A U.S. House of Representatives committee’s alternate budget would, if passed, partly restore some EPA programs but still leave many major programs unfunded, provide for significant staff cuts and leave other parts of the president’s plan to demolish EPA unchanged.
Holstein, who formerly oversaw environment and science budgets for the U.S. Office of Management and Budget, said Nevada’s Congressional delegation will find in the new report hundreds of ways in which EPA has been helping the state manage risk.
“Congress can and must stop the madness of these proposed cuts,” Holstein said. “Anything less than full EPA funding for 2018 would hobble the environmental protections on which Nevadans and others across the United States rely as the foundation for building a better life.”
Nevada medical experts and parents offered firsthand evidence on how cutting the EPA budget would put people in the state in jeopardy.
“I see people getting sick just because we happen to have a very windy day, which blows all the bad air around. At least if we can keep reliable monitoring, people can know when they should stay indoors,” said Dr. Jim Christensen, pulmonologist and former member of the Clark County Board of Health. “It would be a crime to roll back or remove EPA standards from the people of Nevada.”
Dr. Christensen noted that Nevadans are sometimes wary of government agencies, but that EPA has been a good friend to the state.
“Do people here love regulations? No, but the good ones allow us to grow and thrive.”
The mother of a young allergy sufferer said she’s outraged by the thought that someone in Washington would take away her son’s freedoms.
“One of my children, from birth, had difficulty breathing. He spent weeks in the NICU and we are very lucky to have him with us today,” said Caitlin Hippler. “Even now, five years later, he still struggles with allergy-induced asthma. And he’s not alone. Over 38,000 children in Nevada have asthma and on ‘code red’ days these kids don’t have the freedom to go outside. Many parents have sleepless nights after bad air days, worrying they’re going to have to make a trip to the emergency room. For military spouses like myself, that could mean a 40-minute drive to the base hospital.”

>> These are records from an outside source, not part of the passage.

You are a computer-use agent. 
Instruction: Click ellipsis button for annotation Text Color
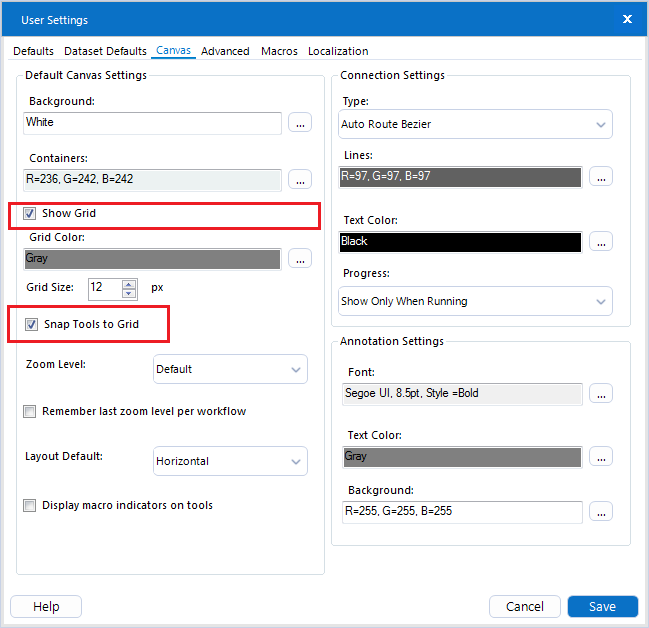(600, 457)
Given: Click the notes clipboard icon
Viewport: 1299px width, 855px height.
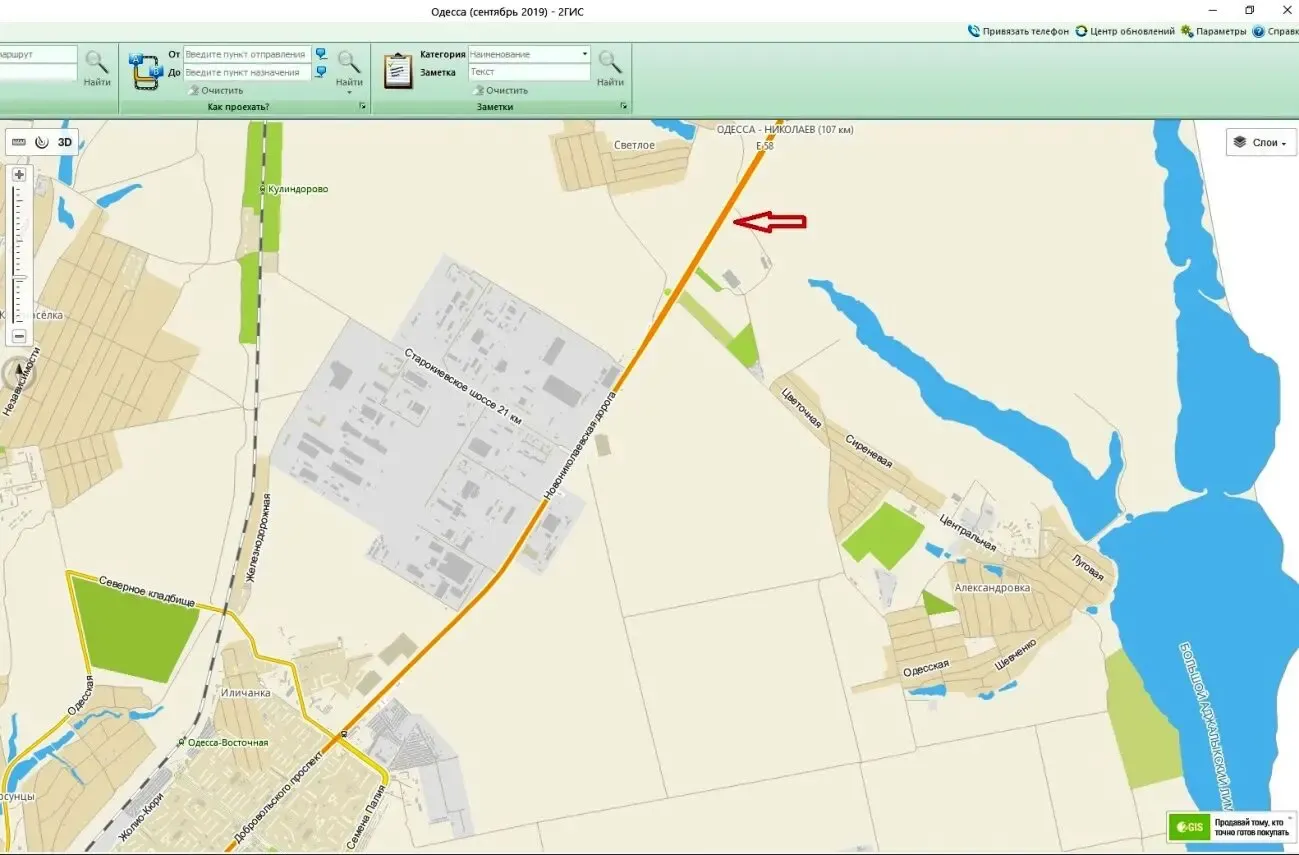Looking at the screenshot, I should point(398,71).
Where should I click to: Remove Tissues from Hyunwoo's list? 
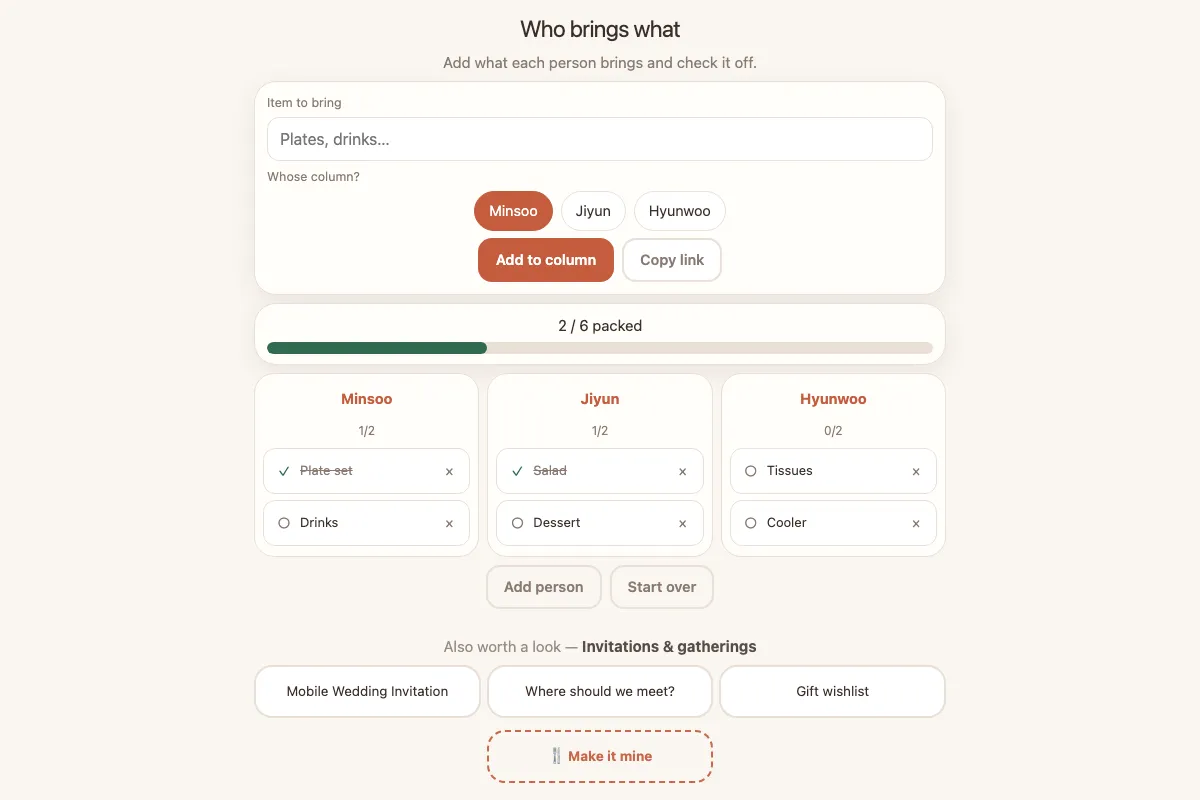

“With our natural geography putting a strain on air quality around here, our leaders should be doing more – not less – to defend everyone’s right to breathe decent air. We need to keep EPA strong to keep our kids safe and healthy,” said Hippler. “We can’t and shouldn’t have to do it on our own.”
Hippler, a supporter of the Mom’s Clean Air Force, said she would present the State of Risk report to Sen. Dean Heller “in hopes that he will do his part for my son to ensure the EPA is fully funded.”
State of Risk: Nevada is one in a series of Environmental Defense Fund reports cataloguing the impact of president Trump’s proposed cuts to EPA funding. The reports are available at www.EDF.org/EPAcuts.